Entries supplied:

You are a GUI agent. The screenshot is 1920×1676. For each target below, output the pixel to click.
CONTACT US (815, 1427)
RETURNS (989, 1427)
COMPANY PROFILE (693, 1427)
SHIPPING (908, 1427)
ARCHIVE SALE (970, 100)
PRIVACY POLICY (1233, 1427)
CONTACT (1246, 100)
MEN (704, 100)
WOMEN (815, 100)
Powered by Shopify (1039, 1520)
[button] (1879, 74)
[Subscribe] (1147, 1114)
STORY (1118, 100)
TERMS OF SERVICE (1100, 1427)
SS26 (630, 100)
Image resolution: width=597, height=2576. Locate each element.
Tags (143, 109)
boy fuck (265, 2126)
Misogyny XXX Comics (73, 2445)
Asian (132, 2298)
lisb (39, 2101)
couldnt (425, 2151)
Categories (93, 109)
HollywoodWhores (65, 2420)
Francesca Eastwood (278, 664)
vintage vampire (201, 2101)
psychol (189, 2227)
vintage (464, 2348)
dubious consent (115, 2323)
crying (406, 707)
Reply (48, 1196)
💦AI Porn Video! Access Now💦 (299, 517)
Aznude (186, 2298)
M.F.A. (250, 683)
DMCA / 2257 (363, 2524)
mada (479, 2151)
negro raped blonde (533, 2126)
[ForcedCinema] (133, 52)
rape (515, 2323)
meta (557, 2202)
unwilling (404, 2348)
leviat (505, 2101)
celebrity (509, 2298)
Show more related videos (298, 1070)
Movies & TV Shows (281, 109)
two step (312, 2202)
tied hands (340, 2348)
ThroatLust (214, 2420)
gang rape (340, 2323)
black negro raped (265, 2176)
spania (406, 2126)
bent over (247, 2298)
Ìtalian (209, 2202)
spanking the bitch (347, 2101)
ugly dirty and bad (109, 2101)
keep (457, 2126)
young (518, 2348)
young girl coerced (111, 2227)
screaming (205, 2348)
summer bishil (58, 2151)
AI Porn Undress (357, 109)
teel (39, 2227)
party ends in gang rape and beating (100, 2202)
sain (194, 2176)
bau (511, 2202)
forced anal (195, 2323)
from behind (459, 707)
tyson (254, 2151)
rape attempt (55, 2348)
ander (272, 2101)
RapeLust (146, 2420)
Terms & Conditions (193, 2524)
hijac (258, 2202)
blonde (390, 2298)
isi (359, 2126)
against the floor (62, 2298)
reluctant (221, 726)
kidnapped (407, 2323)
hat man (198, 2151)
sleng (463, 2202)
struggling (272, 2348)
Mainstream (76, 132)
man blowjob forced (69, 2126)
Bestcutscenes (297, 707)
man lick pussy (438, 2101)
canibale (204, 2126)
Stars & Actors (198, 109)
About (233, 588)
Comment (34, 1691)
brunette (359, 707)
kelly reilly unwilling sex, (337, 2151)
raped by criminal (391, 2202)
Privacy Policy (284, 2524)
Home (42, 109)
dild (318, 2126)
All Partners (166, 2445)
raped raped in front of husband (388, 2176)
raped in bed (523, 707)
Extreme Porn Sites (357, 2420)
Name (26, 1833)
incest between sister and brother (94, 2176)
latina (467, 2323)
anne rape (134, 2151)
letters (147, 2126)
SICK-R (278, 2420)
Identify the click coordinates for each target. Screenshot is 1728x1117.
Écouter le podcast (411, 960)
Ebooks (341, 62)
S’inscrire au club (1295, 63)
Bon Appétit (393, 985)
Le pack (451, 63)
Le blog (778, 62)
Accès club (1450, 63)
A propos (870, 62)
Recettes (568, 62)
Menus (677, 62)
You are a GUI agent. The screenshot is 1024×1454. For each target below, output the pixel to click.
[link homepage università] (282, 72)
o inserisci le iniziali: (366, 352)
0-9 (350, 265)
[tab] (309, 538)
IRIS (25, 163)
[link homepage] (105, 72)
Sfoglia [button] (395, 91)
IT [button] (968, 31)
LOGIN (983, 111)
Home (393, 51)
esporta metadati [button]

Goal of the exercise: Please, from the material above, copy only the lines from the line with "psychol (189, 2227)" up to and including the line with "kidnapped (407, 2323)", exactly as written.

Answer to this task:
psychol (189, 2227)
vintage (464, 2348)
dubious consent (115, 2323)
crying (406, 707)
Reply (48, 1196)
💦AI Porn Video! Access Now💦 (299, 517)
Aznude (186, 2298)
M.F.A. (250, 683)
DMCA / 2257 (363, 2524)
mada (479, 2151)
negro raped blonde (533, 2126)
[ForcedCinema] (133, 52)
rape (515, 2323)
meta (557, 2202)
unwilling (404, 2348)
leviat (505, 2101)
celebrity (509, 2298)
Show more related videos (298, 1070)
Movies & TV Shows (281, 109)
two step (312, 2202)
tied hands (340, 2348)
ThroatLust (214, 2420)
gang rape (340, 2323)
black negro raped (265, 2176)
spania (406, 2126)
bent over (247, 2298)
Ìtalian (209, 2202)
spanking the bitch (347, 2101)
ugly dirty and bad (109, 2101)
keep (457, 2126)
young (518, 2348)
young girl coerced (111, 2227)
screaming (205, 2348)
summer bishil (58, 2151)
AI Porn Undress (357, 109)
teel (39, 2227)
party ends in gang rape and beating (100, 2202)
sain (194, 2176)
bau (511, 2202)
forced anal (195, 2323)
from behind (459, 707)
tyson (254, 2151)
rape attempt (55, 2348)
ander (272, 2101)
RapeLust (146, 2420)
Terms & Conditions (193, 2524)
hijac (258, 2202)
blonde (390, 2298)
isi (359, 2126)
against the floor (62, 2298)
reluctant (221, 726)
kidnapped (407, 2323)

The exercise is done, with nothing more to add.